Czy strachem można się zarazić?

1

Jesteśmy istotami społecznymi. W naszych genach, czy nam się to podoba, czy nie, została zapisana wrażliwość na uczucia innych osób. Emocje naszego otoczenia zwyczajnie się nam udzielają. Możemy być co prawda odporne i nie uświadamiać sobie ogromnego wpływu, jaki mają na nas inni, jednak to, że pewnych rzeczy sobie nie uświadamiamy, nie znaczy, że nie mają one miejsca. Badania pokazały, że łatwo zarazić się… strachem. To działa poza naszą kontrolą. W jaki sposób?

Jeśli ludzie będący obok ciebie odczuwają strach, ty też zaczniesz odczuwać co najmniej niepokój, staniesz się nieufna, ostrożniejsza. Nawet jeśli nie ma obiektywnego powodu, żeby tak się stało.

Czujemy strach innych

Możemy maskować strach. Swój lęk mogą też ukrywać inni. Jednak to na nic. Nawet niezbyt wprawny obserwator zobaczy, że druga osoba się boi. Wystarczy poobserwować mowę ciała. Jednak to nie wszystko.

strach

W 2009 roku Lilianne Mujica-Parodi, neurolog kognitywny, przeprowadziła interesujące badanie. Zebrała pot (za pomocą specjalnych wkładek absorpcyjnych umieszczonych pod pachą) od osób skaczących po raz pierwszy na spadochronie i od osób trenujących na siłowni.

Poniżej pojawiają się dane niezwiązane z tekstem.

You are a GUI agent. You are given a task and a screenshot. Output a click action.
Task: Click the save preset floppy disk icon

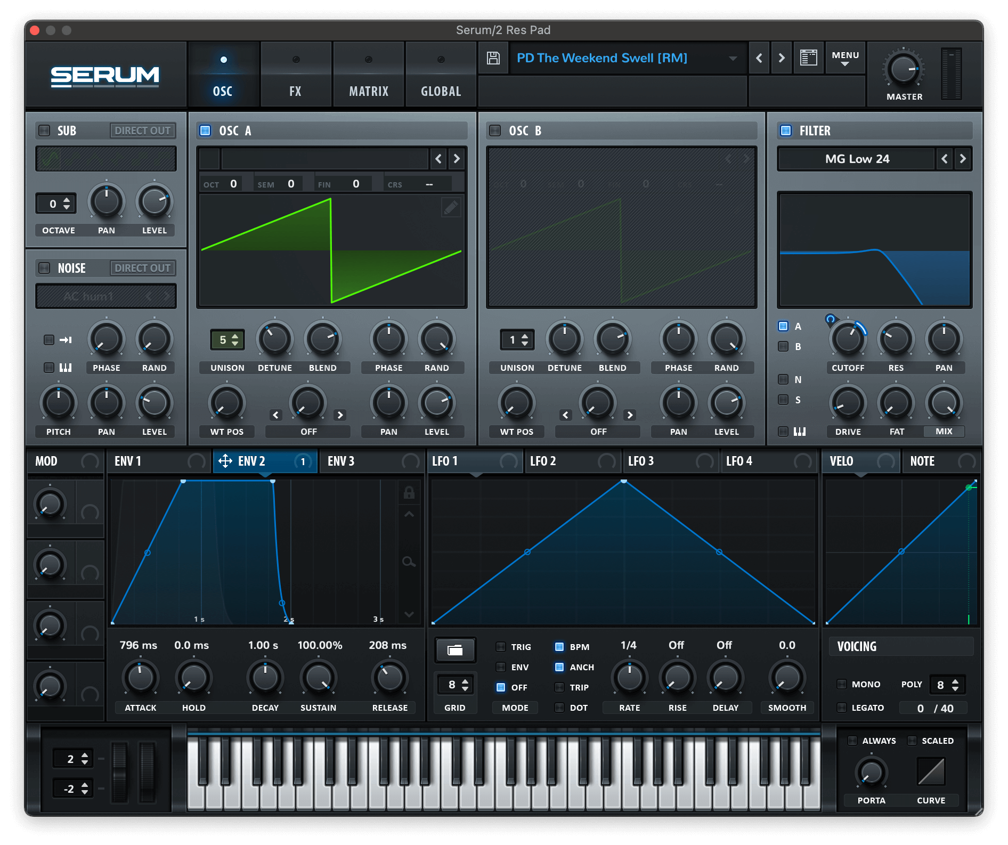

Następnie w laboratorium sprawdziła, jak funkcjonuje mózg wybranych ochotników, gdy rozpyla się przed nimi pot pochodzących od osób ogarniętych strachem (skok ze spadochronem) oraz spokojnych (trenujących). Okazało się, że większą aktywność mózgu w obszarze odpowiedzialnym za strach wykazały osoby, przed którymi rozpylono pot osób skaczących ze spadochronem.

Inne badanie pokazało, że osoby, które wyczuwały strach u innych, zwiększyły czujność i zachowywały się ostrożniej. Innymi strach innych bezpośrednio wpłynął na ich zachowanie.

Strach się nam udziela

Badania pokazały, że strach się nam udziela. To ważny mechanizm obronny, który decydował niegdyś o przetrwaniu. Tysiące lat temu, gdy osoby bardziej wyczulone na pewne sygnały, bardziej spostrzegawcze zauważyły, że coś dzieje się niedobrego, mogły bezgłośnie ostrzegać pozostałych członków społeczności.

Dzisiaj mechanizm ten rzadko decyduje o przetrwaniu. Dużo częściej przeszkadza i  ogranicza. Sprawia, że przyjmujemy zahamowania innych jako własne. Zamiast działać i próbować, ogarniają nas wątpliwości. Oczywiście można się temu przeciwstawić, ale to wymaga podwójnej odwagi.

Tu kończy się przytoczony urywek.